‘O Pacto de Adriana’: Cineasta investiga o envolvimento da própria tia na ditadura chilena

De Lissette Orozco, o documentário foi premiado na 41ª Mostra Internacional em São Paulo e estreia em circuito nesta quinta (11/1)


Para se fazer um bom documentário, é preciso, claro, ter comprometimento com a verdade – e um distanciamento emocional em relação aos fatos investigados. Agora, imagine só gravar um documentário depois de descobrir que um parente pode ter torturado pessoas durante a ditadura. É o desafio que a chilena Lissette Orozco enfrentou e que resultou em “O Pacto de Adriana”, que foi premiado na Mostra Internacional de Cinema em SP e que estreia nesta quinta (11/1) no CineSesc, na capital paulista.

Liss, como a cineasta é chamada, começou a gravar o documentário quando ainda era estudante de cinema. Ela conta que, quando era pequena, sua tia Adriana trabalhava para as Forças Armadas – o que era motivo de orgulho para toda a família. Mas, um dia, a mulher é presa, e Liss descobre a verdade: sua tia é acusada de ter trabalhado para a DINA, a polícia do ditador Augusto Pinochet no auge de seu regime autoritário.
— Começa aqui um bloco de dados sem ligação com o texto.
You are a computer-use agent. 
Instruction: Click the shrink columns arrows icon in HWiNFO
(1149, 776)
Lissette Orozco e sua tia, Adriana, em cena do documentário (Foto: Divulgação)

Com as acusações, Adriana se muda para a Austrália. Mas, à medida que as investigações avançam, ela corre o risco de ser extraditada do país para que compareça ao julgamento no Chile.
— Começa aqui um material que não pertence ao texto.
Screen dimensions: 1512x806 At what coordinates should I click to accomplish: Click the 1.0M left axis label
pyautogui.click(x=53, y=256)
A sobrinha Liss é uma das únicas familiares que continua a manter contato com Adriana, além de sua outra tia e de sua avó – toda o resto da família cortou relações com a acusada. A cineasta passa a filmar todas as conversas que tem com a tia por Skype: nessas situações, Adriana lhe pede favores, como pedir para que convença antigas colegas de trabalho a afirmarem que ela nunca esteve no quartel de Pinochet.
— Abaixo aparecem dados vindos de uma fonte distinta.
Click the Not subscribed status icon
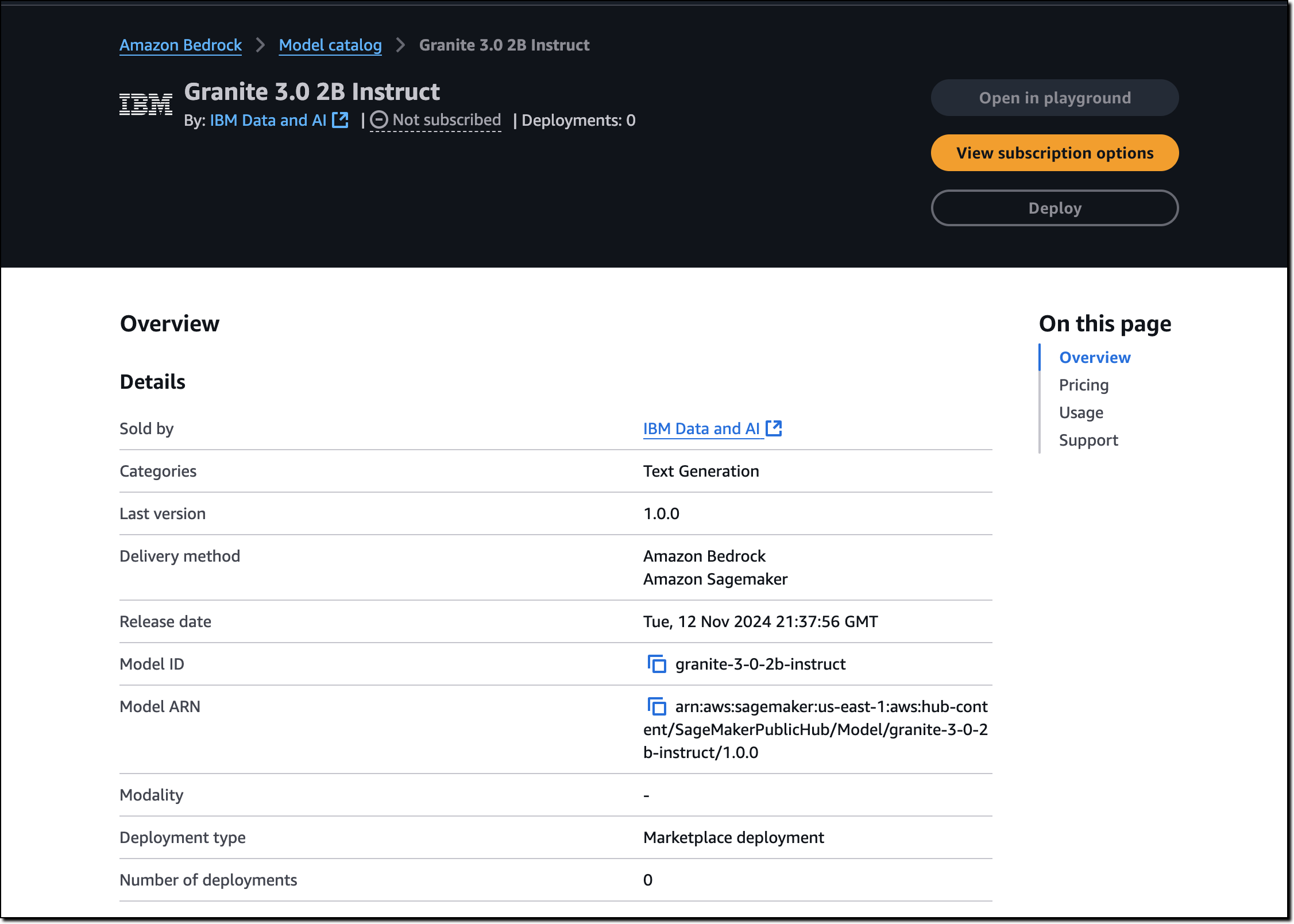1294x924 pixels. [378, 120]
Durante anos (e durante todo o documentário), Adriana jura que não participou de torturas. Segundo ela, apenas fazia trabalho de secretária no governo. Liss, porém, segue o protocolo da produção do documentário e procura pessoas que estiveram no quartel do ditador. O que fazer quando sua tia chora e diz que não era torturadora, mas outros dez entrevistados dizem o contrário?

Um dos melhores trunfos de “O Pacto de Adriana” é ter sido filmado ao longo de vários anos. A qualidade de filmagem (tanto de enquadramento, som e imagem) vai claramente melhorando à medida que Liss se torna mais profissional e consegue uma equipe para ajudá-la – é bem legal notar o avanço da cineasta. Outra coisa que vai mudando ao longo do tempo é justamento o relacionamento com sua tia: no começo, Liss acredita nela e está disposta a ajudar; porém, quanto mais escuta outros depoimentos, o relacionamento começa a se desgastar.

Lissette Orozco mostra profissionalismo em deixar claro que tem dúvida quanto à inocência da tia. É claro que ela gostaria que a mulher fosse inocente, mas Adriana, por vezes, tem comportamentos que a comprometem, como quando pede para que Liss “faça ameaças” se antigas colegas de trabalho se recusarem a testemunhar em favor dela.

“O Pacto de Adriana” tem um resultado incrível mesmo sendo duplamente difícil para Lissette: fala de uma ferida feia (e recente) na história do Chile e também na história de sua própria família.